Por momentos, mientras Mario escuchaba a bajo volumen los mejores éxitos del Binomio de Oro, donde hizo equipo, el silencio era tal, que sólo se escuchaba el zumbido del aire penetrando por las ventanillas delanteras del auto y el chasquido de las llantas moliendo carretera. Había tristeza colectiva en la delegación sabanera. A mí también me pasaba lo mismo, con aquella sensación reiterada de abandono, de escozor amargo en los labios, en el sentido de que esta debía ser la última visita a Valledupar, en que siempre era lo mismo.

Las derrotas se fueron acumulando de tal manera, pensé, que ya era bueno buscar otras metas y ver las maneras de reencontrarnos con nosotros mismos y dejar de pensar en el vallenato para echarle una mirada a las músicas universales. ¿Dónde habían quedado el porro y la cumbia? Mientras ellos, los de la nueva ola “vallenata”, tocaban en nuestros formatos, nosotros tratábamos de imitarlos a ellos en sus inicios. Y las imitaciones no son buenas. Sí, creo que era eso lo que nos sacudía por dentro. Siempre íbamos a hacerles las fiestas, no nos daban ni un vaso de agua, y regresábamos con el rabo entre las piernas. Sin embrago, creo que esta vez, con esa mirada académica de los procesos, la cosa empezaban a cambiar.

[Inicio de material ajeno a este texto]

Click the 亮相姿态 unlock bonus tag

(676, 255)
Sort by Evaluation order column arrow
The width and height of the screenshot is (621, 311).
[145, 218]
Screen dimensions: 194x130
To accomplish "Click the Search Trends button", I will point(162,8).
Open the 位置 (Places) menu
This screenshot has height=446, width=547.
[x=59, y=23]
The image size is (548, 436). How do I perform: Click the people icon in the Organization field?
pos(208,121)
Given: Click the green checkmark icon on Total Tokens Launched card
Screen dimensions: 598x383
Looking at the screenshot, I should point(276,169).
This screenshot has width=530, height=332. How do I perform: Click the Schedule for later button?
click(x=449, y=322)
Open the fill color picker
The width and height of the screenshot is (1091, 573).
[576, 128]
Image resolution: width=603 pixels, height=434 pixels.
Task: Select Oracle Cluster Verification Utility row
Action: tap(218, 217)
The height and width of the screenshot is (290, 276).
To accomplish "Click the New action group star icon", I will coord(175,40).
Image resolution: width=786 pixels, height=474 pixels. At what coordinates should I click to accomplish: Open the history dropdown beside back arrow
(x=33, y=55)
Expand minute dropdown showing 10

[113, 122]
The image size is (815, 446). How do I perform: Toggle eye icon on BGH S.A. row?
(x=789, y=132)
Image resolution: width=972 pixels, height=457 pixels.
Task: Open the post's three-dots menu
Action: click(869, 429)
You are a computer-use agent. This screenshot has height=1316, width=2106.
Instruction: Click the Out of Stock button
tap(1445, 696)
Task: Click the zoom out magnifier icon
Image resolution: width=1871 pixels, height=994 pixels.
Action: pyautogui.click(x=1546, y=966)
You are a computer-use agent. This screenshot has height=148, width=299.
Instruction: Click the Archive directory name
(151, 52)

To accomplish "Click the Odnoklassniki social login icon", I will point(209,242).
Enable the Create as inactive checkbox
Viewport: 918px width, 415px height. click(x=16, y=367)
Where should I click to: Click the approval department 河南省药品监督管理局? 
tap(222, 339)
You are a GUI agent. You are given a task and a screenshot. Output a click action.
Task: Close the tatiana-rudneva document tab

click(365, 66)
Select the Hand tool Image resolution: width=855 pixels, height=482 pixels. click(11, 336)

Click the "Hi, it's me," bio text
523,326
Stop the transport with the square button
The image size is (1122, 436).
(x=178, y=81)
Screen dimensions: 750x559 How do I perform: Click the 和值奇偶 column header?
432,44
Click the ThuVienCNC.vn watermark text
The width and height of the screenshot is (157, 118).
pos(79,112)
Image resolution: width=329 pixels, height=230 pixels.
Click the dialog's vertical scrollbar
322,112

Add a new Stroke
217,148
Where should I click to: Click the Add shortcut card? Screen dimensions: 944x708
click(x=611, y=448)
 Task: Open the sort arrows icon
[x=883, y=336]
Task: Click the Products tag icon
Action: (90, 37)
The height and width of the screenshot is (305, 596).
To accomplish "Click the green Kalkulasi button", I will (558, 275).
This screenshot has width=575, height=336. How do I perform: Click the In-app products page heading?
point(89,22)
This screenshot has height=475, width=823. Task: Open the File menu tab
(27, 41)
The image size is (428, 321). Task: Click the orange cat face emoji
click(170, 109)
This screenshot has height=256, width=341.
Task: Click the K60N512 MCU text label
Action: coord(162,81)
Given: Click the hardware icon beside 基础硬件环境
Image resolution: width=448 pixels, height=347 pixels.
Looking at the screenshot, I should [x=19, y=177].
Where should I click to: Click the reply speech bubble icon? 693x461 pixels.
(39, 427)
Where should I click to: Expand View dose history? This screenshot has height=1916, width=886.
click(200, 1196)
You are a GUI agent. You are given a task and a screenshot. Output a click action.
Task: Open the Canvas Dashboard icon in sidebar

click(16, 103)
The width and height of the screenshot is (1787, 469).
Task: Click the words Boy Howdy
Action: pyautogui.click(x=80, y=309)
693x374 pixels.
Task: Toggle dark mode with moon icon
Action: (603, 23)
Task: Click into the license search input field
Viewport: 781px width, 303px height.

En el silencio mirábamos los morros de las montañas a mano derecha, los picos más elevados de la tierra, los caminos de indios que parecían incrustarse bajo la sierra nevada, en su vientre eterno, los extensos pastizales, los sembradíos de arroz, las hectáreas de palma contaminante y la carretera quebradiza que golpeaba hasta la más mínima fibra de nuestras almas soñolientas. Cada golpe en el carro retumbaba en nuestros estómagos cargados de guayabo.

Éramos una caterva de derrotados. Aquel mundo que dejábamos atrás quizás para volver como el perro, a caer en la última vuelta en el mismo sitio de siempre, era diferente al de nosotros, pese a que hacíamos parte de una zona común, divididos y afianzados por el inmenso río, el gran Yuma, que para algunos era una muralla, pero que para muchos no era más que un punto de encuentro. Se habían mantenido tan aislados por mucho tiempo, que comercializaban hacia las Antillas y Venezuela, cimentando una manera de hablar y de ser, muy diferente a la gran sabana, que tenía en Cartagena un punto de entronque y de diáspora, con más adelanto en comunicaciones, aunque su aristocrática dirigencia nos miraba distintos y distantes. Por ello, cuando se creó el Departamento de Sucre, no fue un cambio para cambiar, no hubo demasiado forcejeo.

Los ganaderos siguieron guardando su dinero bajo el colchón y nos miraron como personas de baja estirpe, sin importar que fuésemos músicos universales. Por eso, cuando se abrieron los fuelles en el valle, nos fuimos en desbandada, pero nos estrellamos con una pared.